* What you need to do: In the forum post about smarter game monsters, what would the enchanter mob do while the wizard casts a 7 second mega nuke?

* Article:
══════════
Yeah thread got way off track and Im somewhat to blame...Anyhow...
Id like to see more intelligent mobs.
It seems like mobs dont have much brains, and are really mostly canon fodder to players. Is this because mobs with a brain are "hard"? Id guess because its hard to program that type of AI. Sure sometimes youll get a mob that does something interesting, but its usually because the AI always does that because its _A_Wizard_ , its programmed for that specific mob, not part of an overall intelligence.
Now, I dont mean like "Oh well too much healing, I got aggro!!" I mean the mob is pulled to the camp, sees there's a healer and casts silence on them. An enchanter mob is pulled and while the wizard is casting his 7 second mega nuke, the ench mob pops off a 2 second casted stun so that it doesnt get blasted. Rogue mobs would actively try to get behind players to backstab their bitchasses. How about this? Mobs dont want to get fucking pulled. What kind of monster just follows some dude down a hallway and lets itself get this shit beat out of it by 5 dudes in platemail? It would seem to me that theres a whole nature of mobs design that would open up if there was some more creative AI.
══════════
* Recorded data:
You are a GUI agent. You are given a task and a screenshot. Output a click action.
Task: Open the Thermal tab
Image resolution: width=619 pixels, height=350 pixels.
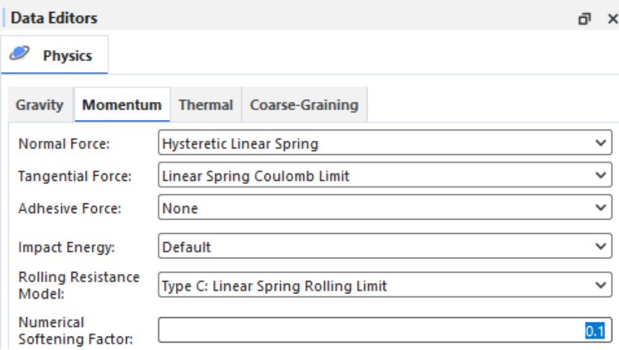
══════════
* Task solution: It would cast a 2 second stun so that it doesn't get blasted.